# Gradient boost

![image.png](attachment:image.png)

Gradient boosting is a machine learning ensemble technique that combines the predictions of multiple weak learners, typically decision trees, sequentially.

# 1 . Import Python Modules

In [5]:
import numpy as np
from sklearn.tree import DecisionTreeRegressor
from sklearn.metrics import mean_squared_error
import pandas as pd

In [6]:
# Create a dictionary containing the data
data = {
    'Years of Exp': [1, 1.5, 2.5, 3, 5, 6],
    'Gap': [0, 1, 1, 0, 0, 0],
    'Annual salary': [4, 4, 5.5, 7, 7.5, 8]
}
# Create a pandas DataFrame from the dictionary
df = pd.DataFrame(data)

X=df.drop('Annual salary',axis=1)
Y=df["Annual salary"]

# 2. Implement - Gradient-Boosting -Regression

In [10]:
def gradient_regression_model(X,Y,n_estimators):
    # Create a decision tree regressor with a maximum depth of 1
    predicted_values = np.full_like(Y, np.mean(Y))
    #print("base -predicted:", predicted_values)
    error_values = np.array(Y - np.mean(Y))
    #print("base-errors",error_values)

    for i in range(n_estimators):

        tree_reg = DecisionTreeRegressor(max_depth=1)
        tree_reg.fit(X, error_values)

        # Find the average target value in each leaf node
        # Leaf nodes can be found using the tree's `apply` method
        leaf_nodes = tree_reg.apply(X)

        leaf_values = {}
        for node in set(leaf_nodes):
            leaf_values[node] = error_values[leaf_nodes == node].mean()

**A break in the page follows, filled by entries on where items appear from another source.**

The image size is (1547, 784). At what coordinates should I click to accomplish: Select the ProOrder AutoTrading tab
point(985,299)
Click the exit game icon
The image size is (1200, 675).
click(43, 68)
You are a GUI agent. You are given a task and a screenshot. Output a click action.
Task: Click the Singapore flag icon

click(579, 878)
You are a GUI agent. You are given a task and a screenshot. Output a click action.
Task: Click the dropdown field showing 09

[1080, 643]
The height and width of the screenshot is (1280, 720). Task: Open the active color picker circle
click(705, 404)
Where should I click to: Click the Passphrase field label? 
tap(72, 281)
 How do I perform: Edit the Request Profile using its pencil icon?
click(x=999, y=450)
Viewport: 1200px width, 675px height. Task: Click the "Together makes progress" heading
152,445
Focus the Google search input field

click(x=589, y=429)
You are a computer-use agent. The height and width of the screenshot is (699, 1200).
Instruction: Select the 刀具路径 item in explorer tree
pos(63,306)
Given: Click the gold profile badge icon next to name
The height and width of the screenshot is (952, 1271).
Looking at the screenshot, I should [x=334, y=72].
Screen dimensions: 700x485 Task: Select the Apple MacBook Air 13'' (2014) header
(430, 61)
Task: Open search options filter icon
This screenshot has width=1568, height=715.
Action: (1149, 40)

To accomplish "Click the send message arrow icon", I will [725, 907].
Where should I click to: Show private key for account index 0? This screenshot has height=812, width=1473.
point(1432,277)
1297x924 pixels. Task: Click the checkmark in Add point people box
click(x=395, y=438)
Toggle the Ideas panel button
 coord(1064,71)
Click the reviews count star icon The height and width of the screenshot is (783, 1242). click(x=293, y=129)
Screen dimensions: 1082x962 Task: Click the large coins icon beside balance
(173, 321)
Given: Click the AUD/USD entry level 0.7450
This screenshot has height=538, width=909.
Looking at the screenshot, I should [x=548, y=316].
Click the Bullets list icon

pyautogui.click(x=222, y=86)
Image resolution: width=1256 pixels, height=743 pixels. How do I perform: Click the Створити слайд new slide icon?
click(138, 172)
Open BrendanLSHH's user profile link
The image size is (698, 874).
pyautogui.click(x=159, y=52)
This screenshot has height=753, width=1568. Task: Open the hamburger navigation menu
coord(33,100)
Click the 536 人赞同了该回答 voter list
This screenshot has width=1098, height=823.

        # Create a target column based on the average target value of the leaf node
        target_column = np.array([leaf_values[node] for node in leaf_nodes])

        # Print the target column
        #print("Target column based on leaf node averages:")
        #print(target_column)
        predicted_values=predicted_values+0.1*(target_column)
        #print("base -predicted:", predicted_values)
        error_values = np.array(Y - predicted_values)



    # test set RMSE
    test_rmse = mean_squared_error(Y, predicted_values) ** (1 / 2)

    # Print rmse
    print('Root mean Square error: {:.2f}'.format(test_rmse))
    
    
gradient_regression_model(X,Y,n_estimators=50)

Root mean Square error: 0.05


In [8]:
# Create and fit the gradient boosting regressor model
from sklearn.ensemble import GradientBoostingRegressor
gb_regressor = GradientBoostingRegressor(loss='absolute_error',n_estimators=30)
gb_regressor.fit(X, Y)

# Predict on the test set
Y_pred = gb_regressor.predict(X)

# Calculate Mean Squared Error (MSE)
rmse = mean_squared_error(Y, Y_pred) ** (1 / 2)
print("Root Mean Squared Error:", rmse)

Root Mean Squared Error: 0.33509607056228347